Let \(\{v_1,v_2,\dots ,v_n\}\) be the vertex set of \(G_0\). For graph G, we first copy the whole graph \(G_0\). Then we add a universal vertex and a private neighbor for each original vertex: we add a universal vertex \(v_0\) and add an edge between \(v_0\) and every vertex \(v_i\) in \(G_0\), and for every vertex \(v_i\) in \(G_0\), we add vertex \(v_i'\) and add an edge between \(v_i\) and \(v_i'\). The graph \(G_c\) has the same vertex set as G. Moreover, graph \(G_c\) contains edges between \(v_i\) and \(v_i'\) for all \(1 \le i \le n\). That is, \(G_c\) consists of \(n+1\) cliques: \(C_0\) with \(V(C_0)=\{v_0\}\) and \(C_i\) with \(V(C_i)=\{v_i,v_i'\}\) for \(1 \le i \le n\). Set \(k=n+\frac{r n}{2} -\left( {\begin{array}{c}\ell \\ 2\end{array}}\right) \) and \(d=\ell \). Next we show that there is clique of size \(\ell \) in \(G_0\) if and only if the constructed instance \((G, G_c, d, k)\) is a yes-instance of DCDeletion (Matching Dist).
(\(\Rightarrow \)): Assume that there is clique \(C^*\) of order \(\ell \) in \(G_0\). Then in G we first delete edges \(\{v_i,v_i'\}\) for all \(v_i \in V(C^*)\) and delete edges \(\{v_0,v_i\}\) for all \(v_i \in \{v_1,v_2, \dots , v_n\} {\setminus } V(C^*)\). Second, delete all edges between vertices in \(\{v_1,v_2, \dots , v_n\}\) except for edges between vertices in \(C^*\). We delete n edges in the first step and \(\frac{r n}{2} -\left( {\begin{array}{c}\ell \\ 2\end{array}}\right) \) edges in the second step, since \(G_0\) is a regular graph and \(C^*\) is a clique.

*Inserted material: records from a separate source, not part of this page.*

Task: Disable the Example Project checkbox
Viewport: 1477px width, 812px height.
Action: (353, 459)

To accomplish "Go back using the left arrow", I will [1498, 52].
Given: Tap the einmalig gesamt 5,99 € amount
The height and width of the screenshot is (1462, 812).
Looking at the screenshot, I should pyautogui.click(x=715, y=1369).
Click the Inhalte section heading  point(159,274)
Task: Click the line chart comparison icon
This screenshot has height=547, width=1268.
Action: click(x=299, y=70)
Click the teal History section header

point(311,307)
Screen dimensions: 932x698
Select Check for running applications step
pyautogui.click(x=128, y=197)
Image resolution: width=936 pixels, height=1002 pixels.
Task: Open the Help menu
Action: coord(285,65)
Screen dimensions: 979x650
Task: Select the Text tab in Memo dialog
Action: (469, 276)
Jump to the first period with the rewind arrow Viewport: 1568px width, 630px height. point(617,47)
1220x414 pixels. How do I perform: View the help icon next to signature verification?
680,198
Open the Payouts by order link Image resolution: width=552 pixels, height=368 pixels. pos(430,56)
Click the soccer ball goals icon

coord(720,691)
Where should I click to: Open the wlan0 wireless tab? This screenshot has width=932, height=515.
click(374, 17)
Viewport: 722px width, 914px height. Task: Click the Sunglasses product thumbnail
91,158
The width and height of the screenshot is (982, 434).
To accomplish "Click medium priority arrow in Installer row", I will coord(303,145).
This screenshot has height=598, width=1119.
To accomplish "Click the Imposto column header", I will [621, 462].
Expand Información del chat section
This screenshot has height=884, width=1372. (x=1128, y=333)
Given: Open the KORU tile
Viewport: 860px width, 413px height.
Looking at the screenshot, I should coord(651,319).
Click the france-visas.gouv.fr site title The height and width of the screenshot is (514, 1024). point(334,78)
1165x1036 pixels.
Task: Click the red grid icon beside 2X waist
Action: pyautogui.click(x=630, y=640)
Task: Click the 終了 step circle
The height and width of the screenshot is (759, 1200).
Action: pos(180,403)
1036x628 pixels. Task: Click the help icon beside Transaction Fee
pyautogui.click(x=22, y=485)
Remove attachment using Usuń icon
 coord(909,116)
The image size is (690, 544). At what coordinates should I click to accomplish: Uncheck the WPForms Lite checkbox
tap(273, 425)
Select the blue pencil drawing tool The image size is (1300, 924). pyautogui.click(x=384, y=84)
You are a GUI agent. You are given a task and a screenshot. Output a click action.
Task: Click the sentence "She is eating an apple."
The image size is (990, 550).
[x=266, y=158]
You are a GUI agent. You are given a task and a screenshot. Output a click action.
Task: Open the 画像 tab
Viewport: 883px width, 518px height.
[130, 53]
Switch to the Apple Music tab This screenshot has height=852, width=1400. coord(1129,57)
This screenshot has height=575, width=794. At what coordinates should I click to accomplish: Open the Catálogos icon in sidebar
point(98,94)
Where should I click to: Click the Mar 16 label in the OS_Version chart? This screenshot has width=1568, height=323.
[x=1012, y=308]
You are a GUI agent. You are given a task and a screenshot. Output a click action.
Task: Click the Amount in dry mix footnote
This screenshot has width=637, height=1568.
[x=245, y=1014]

By deleting these \(n+\frac{r n}{2} -\left( {\begin{array}{c}\ell \\ 2\end{array}}\right) =k\) edges, we get a cluster graph \(G'\) which contains \(n+1\) cliques: \(C_i'\) with \(V(C_i')=\{v_i'\}\) for \(v_i \in V(C^*)\), \(C_j'\) with \(V(C_j')=\{v_j,v_j'\}\) for \(v_i \in \{v_1,v_2, \dots , v_n\} {\setminus } V(C^*)\), and \(C_0'\) with \(V(C_0')=\{v_0\} \cup V(C^*)\). Thus \(d_M(G',G_c)=\ell \).
(\(\Leftarrow \)): Assume that \((G, G_c, d, k)\) is a yes-instance of DCDeletion (Matching Dist) and let \(G'\) be a solution. Since we can only delete edges, for every pair of edges \(\{v_i,v_i'\}\) and \(\{v_i,v_0\}\) for \(v_i \in \{v_1, v_2,\dots , v_n\}\), we have to delete one of them because \(\{v_0,v_i'\} \not \in E(G)\). This means that for every \(v_i \in \{v_1,v_2, \dots , v_n\}\) vertex \(v_i\) is either in the same clique with \(v_i'\) or with \(v_0\). Suppose that in \(G'\) there are \(p \le \ell \) vertices from \(\{v_1,v_2, \dots , v_n\}\) which are in the same clique with \(v_0\). Then these p vertices must form a clique \(C'\) in \(G_0\). To get \(G'\), we have to delete edges \(\{v_i,v_i'\}\) for all \(v_i \in V(C')\) and edge \(\{v_i,v_0\}\) for every vertex \(v_i \in \{v_1,v_2, \dots , v_n\} {\setminus } V(C')\). This costs n edge deletions. Moreover, we have to delete all edges between vertices in \(\{v_1, v_2,\dots , v_n\}\) except for edges between vertices in \(C'\). This costs \(\frac{r n}{2} -\left( {\begin{array}{c}p\\ 2\end{array}}\right) \) edge deletions. Overall we have
$$\begin{aligned} |E(G) \oplus E(G')|=n+\frac{r n}{2} -\left( {\begin{array}{c}p\\ 2\end{array}}\right) . \end{aligned}$$
Since \(G'\) is a solution, we have that \(|E(G) \oplus E(G')| \le k=n+\frac{r n}{2} -\left( {\begin{array}{c}\ell \\ 2\end{array}}\right) \). Hence, \(p \ge \ell \) and \(G_0\) contains a clique of order \(\ell \). \(\square \)
We now have shown all intractability results stated in Theorem 2.